What to work on: Copy every record that appears below, exactly as it stands.

Provided material:
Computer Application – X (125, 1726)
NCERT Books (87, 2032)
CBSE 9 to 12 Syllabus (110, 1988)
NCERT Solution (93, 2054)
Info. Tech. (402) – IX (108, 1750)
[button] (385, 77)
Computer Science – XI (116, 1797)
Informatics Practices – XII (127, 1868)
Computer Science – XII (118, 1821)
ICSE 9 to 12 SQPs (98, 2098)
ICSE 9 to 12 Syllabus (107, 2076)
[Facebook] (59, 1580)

Problem solution:
Computer Application – X (125, 1726)
NCERT Books (87, 2032)
CBSE 9 to 12 Syllabus (110, 1988)
NCERT Solution (93, 2054)
Info. Tech. (402) – IX (108, 1750)
[button] (385, 77)
Computer Science – XI (116, 1797)
Informatics Practices – XII (127, 1868)
Computer Science – XII (118, 1821)
ICSE 9 to 12 SQPs (98, 2098)
ICSE 9 to 12 Syllabus (107, 2076)
[Facebook] (59, 1580)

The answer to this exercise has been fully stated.